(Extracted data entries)
-*-

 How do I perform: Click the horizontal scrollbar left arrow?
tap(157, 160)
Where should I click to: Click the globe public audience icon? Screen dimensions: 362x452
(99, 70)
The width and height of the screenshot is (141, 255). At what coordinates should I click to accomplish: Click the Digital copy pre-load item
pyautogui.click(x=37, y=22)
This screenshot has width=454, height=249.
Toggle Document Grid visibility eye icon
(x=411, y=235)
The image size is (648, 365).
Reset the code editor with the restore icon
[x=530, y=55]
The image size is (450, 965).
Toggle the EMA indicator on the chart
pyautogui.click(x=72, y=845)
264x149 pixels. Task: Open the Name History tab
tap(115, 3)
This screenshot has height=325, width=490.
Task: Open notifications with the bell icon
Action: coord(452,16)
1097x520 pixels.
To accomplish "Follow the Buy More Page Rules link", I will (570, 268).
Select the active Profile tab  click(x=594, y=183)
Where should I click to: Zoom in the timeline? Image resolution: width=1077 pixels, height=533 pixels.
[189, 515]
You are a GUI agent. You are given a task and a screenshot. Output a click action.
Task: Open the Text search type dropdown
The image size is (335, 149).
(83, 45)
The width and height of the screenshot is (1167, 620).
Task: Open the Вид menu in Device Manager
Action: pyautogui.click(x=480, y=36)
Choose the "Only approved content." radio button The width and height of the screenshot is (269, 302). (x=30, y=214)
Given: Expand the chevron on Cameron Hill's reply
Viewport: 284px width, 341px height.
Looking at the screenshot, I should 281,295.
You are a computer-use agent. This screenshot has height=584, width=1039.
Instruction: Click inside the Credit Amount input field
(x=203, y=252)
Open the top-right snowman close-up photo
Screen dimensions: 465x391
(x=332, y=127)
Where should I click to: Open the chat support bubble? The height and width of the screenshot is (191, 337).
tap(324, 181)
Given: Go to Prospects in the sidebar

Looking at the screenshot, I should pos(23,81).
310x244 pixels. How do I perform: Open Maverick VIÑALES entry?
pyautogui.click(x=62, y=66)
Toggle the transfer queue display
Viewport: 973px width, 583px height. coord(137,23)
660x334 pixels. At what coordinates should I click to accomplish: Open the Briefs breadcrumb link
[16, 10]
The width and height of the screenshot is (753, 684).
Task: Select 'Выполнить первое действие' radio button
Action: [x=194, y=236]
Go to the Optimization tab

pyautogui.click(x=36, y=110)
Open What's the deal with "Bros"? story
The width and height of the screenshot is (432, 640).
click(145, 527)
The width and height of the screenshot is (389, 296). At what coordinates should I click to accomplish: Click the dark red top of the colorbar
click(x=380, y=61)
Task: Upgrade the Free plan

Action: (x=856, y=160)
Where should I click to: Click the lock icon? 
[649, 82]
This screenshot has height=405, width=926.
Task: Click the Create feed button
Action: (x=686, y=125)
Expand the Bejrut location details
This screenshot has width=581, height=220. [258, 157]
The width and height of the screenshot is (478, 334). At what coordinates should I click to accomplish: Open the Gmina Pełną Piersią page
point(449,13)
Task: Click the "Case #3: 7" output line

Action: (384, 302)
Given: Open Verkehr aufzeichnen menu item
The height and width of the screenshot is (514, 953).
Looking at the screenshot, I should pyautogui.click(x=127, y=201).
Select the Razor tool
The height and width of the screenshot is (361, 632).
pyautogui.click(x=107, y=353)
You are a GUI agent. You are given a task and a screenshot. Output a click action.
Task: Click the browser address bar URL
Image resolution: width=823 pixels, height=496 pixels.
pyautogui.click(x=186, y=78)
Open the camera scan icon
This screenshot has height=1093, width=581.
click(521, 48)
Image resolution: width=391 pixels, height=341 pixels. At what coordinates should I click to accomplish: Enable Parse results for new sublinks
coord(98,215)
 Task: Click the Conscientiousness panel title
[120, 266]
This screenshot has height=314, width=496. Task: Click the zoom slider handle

-*-

Your task
Copy only this part of the entries above: the line with "Where should I click to: Click the lock", the line with "Given: Open Verkehr aufzeichnen menu item", and the lines between, all exactly as written.

Exercise output
Where should I click to: Click the lock icon? 
[649, 82]
This screenshot has height=405, width=926.
Task: Click the Create feed button
Action: (x=686, y=125)
Expand the Bejrut location details
This screenshot has width=581, height=220. [258, 157]
The width and height of the screenshot is (478, 334). At what coordinates should I click to accomplish: Open the Gmina Pełną Piersią page
point(449,13)
Task: Click the "Case #3: 7" output line

Action: (384, 302)
Given: Open Verkehr aufzeichnen menu item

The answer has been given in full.